“The Shadow of a Doubt.” Self Portrait of an Agnostic. © Michel Botman Photography 1980, north49exposure.com
After resisting for years the song of the sirens, I reluctantly took the plunge on facebook yesterday. Isolation from distant friends and family “de la vielle Europe” got the better of me. I longed for the bond, although virtual and cyberspaced. As I duly filled out my on-line profile, I stumbled on the “What is your religion?” question. I usually give two responses to that rather inquisitive and unattainable query – both equally true and agnostically defensible:
“Not,” which, in its absolute vacuity, is existentially correct. As my son Noah cleverly stated from an awfully tender age: “My mother is Jewish, and my father is Not.” That is as blunt and precise as the obscure definition of a black hole in the vacuum of space. The very state of utter nothingness, which does indeed represent rather accurately the full extent of my deepest religious beliefs.
More specifically, I sometimes allude to the two original tribes of the People of the Book, the tribe of Moses, the best known of the tribes of Israel, and the other, less known tribe of which I am a member, the tribe of his far less celebrated brother; Oz Moses. That is indeed what I may be, when push on an agnostic membrane comes to the osmotic shove of god’s particles, and what may be most chemically correct interpretation of my scarcely devout nature: “Jewish through Oz Moses.”
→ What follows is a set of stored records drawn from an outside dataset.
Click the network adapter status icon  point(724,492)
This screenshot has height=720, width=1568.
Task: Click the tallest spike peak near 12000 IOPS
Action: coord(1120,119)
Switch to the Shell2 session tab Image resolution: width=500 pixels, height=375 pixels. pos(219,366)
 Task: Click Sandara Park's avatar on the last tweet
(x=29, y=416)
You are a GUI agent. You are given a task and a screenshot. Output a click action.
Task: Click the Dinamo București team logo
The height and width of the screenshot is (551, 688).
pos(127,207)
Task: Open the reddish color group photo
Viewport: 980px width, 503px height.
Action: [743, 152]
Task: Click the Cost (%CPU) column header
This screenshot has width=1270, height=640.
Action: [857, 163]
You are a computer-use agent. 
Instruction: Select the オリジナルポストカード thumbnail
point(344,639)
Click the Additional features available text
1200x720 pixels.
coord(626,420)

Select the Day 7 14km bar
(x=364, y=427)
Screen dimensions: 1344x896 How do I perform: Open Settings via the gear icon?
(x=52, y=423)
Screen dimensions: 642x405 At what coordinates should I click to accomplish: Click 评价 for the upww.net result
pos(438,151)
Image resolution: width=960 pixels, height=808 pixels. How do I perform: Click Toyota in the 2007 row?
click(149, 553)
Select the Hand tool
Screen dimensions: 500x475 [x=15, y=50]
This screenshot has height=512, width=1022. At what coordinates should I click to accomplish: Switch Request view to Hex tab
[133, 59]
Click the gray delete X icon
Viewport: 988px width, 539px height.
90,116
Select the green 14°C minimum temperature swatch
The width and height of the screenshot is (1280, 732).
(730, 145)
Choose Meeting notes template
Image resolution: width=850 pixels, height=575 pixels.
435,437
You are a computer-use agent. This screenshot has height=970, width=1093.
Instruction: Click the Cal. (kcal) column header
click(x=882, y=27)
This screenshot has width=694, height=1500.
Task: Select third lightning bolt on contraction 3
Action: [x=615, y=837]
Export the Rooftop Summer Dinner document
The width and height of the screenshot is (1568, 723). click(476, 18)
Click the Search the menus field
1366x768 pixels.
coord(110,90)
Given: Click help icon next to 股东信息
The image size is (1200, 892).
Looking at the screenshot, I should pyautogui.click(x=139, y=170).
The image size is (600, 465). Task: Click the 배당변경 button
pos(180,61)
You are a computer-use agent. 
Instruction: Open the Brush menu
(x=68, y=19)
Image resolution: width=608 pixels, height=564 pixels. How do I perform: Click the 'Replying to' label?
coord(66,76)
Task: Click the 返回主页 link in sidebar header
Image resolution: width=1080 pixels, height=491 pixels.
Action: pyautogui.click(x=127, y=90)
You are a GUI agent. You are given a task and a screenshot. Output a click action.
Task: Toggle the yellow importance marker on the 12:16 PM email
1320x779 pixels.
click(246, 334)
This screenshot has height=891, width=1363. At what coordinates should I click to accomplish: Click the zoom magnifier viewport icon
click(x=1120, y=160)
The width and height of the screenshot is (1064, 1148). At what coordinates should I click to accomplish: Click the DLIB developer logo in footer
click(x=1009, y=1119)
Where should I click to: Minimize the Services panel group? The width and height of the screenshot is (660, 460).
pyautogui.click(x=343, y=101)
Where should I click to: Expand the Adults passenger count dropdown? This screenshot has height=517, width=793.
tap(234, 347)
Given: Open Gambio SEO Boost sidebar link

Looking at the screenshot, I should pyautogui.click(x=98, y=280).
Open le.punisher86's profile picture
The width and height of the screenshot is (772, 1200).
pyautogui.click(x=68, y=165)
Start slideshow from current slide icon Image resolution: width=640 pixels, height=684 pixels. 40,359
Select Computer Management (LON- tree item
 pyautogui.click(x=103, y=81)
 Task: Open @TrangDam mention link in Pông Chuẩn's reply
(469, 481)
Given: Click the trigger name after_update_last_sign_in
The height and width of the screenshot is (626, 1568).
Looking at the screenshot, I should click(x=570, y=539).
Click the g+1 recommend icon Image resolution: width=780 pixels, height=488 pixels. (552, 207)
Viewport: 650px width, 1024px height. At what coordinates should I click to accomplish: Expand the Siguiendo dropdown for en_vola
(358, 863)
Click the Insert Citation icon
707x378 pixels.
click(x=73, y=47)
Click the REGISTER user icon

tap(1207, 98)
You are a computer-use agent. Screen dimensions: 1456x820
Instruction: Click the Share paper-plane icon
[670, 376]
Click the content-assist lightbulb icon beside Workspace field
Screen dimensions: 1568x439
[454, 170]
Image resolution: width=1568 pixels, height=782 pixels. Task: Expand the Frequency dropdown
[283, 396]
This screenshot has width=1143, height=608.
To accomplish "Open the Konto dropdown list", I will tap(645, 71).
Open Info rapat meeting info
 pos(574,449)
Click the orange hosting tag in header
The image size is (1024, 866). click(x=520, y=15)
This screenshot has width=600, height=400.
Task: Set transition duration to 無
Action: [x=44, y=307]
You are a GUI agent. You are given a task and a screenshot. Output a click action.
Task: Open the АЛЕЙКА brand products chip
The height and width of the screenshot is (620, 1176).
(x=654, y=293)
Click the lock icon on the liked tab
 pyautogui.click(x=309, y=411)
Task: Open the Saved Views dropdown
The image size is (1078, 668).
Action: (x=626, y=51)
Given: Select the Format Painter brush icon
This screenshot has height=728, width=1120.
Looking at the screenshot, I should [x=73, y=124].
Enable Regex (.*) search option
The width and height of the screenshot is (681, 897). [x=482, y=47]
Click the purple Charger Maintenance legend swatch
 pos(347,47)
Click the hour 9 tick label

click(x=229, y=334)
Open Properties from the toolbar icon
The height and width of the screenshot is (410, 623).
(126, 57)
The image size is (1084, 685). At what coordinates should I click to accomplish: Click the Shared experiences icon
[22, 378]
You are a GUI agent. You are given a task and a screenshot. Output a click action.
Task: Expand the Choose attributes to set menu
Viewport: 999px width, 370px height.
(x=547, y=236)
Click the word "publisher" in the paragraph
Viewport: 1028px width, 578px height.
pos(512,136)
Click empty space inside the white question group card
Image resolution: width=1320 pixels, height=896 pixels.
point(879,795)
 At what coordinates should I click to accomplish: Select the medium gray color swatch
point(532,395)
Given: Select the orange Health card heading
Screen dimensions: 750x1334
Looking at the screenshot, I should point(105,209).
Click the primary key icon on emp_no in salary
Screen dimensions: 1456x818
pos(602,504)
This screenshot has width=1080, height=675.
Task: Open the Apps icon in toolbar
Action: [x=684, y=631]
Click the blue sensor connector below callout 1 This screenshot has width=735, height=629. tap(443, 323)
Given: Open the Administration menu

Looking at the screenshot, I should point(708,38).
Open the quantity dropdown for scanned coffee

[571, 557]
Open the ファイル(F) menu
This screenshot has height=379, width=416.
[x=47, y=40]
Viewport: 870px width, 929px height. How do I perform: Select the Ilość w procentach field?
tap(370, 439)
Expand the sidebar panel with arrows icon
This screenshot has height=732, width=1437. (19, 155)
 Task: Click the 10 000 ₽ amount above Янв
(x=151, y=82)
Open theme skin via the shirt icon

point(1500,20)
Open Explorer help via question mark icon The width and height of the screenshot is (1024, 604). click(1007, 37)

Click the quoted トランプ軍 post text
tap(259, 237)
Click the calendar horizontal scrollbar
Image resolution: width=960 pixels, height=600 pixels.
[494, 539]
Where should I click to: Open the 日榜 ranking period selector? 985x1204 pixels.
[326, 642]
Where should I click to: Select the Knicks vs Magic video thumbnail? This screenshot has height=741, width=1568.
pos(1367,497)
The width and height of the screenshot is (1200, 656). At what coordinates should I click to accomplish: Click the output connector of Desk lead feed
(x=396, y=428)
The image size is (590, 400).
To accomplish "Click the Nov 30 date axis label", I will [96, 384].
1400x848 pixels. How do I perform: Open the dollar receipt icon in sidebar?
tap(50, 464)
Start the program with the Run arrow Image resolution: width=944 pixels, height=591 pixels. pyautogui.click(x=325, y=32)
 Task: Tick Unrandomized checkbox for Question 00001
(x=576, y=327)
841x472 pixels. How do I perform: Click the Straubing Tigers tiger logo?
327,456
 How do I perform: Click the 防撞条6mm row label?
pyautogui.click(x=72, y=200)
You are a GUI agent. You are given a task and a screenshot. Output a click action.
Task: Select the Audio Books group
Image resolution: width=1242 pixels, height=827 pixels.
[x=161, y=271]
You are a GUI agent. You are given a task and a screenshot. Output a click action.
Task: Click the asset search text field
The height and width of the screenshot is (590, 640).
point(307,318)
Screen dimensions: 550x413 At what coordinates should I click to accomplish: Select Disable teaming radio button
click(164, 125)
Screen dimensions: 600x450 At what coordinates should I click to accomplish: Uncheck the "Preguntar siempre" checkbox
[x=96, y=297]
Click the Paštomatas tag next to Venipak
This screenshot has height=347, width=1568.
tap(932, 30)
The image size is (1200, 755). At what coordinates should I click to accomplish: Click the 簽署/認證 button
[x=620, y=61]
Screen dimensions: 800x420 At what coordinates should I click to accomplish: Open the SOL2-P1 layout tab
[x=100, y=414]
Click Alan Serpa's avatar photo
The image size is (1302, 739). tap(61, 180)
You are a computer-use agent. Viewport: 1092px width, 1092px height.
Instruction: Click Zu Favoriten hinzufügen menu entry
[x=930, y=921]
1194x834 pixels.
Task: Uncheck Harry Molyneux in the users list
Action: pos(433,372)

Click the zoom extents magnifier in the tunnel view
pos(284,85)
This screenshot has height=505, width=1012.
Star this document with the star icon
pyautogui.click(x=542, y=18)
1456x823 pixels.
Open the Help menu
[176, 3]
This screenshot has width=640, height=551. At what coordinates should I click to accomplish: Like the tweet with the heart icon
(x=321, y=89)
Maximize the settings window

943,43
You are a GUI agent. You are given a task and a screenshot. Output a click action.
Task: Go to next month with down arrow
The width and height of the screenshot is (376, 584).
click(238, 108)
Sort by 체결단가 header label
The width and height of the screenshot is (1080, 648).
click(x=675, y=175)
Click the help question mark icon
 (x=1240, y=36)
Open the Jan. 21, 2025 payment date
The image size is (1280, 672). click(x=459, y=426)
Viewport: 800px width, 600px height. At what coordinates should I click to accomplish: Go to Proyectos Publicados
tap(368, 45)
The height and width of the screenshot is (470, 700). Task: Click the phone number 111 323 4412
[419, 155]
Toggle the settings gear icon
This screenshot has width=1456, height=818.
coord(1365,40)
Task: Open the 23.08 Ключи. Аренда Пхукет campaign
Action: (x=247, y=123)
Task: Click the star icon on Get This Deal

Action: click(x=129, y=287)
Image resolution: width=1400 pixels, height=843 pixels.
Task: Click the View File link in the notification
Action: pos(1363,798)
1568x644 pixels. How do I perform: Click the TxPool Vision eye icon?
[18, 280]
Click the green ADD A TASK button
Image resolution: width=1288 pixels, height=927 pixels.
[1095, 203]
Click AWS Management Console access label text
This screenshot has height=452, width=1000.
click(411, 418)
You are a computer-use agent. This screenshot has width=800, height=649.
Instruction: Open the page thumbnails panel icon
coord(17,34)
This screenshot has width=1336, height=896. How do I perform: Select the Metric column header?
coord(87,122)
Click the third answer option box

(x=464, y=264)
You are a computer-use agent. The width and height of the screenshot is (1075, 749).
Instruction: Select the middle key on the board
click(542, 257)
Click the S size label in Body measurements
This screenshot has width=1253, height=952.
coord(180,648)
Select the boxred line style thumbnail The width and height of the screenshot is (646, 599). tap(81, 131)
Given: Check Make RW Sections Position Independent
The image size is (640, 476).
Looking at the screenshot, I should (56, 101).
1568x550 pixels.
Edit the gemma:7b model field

How best to define my Jewishness? … Perhaps simply by stating that it is my Jewishness and conceivably not any other, certainly not any Jewishness that could be defined or even explained in terms of faith, orthodoxy or religiousness. Perhaps simply through affection and sympathy for a people that was once, in a defining moment of history, far above wrong and beyond right, and often stayed on the most ethical and principled side of human conduct. This Jewishness is not the Jewishness of most Jews, but it is the one I share with some.
I am a man of faith in Man. (And when I say “Man,” of course I embrace all women). I am a man of faith in love and in intelligence, not in any god or dogma. Faith in education, literature, philosophy, science, art and laughter. Faith in possibilities, uncertainties and oddities.
Although reassuring in the face of terrifying metaphysical unknowns, blind and unconditional faith in any dogma is a renouncement of the use of our capacities of reasoning, creativity and inventiveness, keystones to the unicity of our human nature. It is both an intellectual idleness and an unfortunate fanatical attribute, deeply anchored in the human psyche, which can, under various conditions, produce either saints or monsters.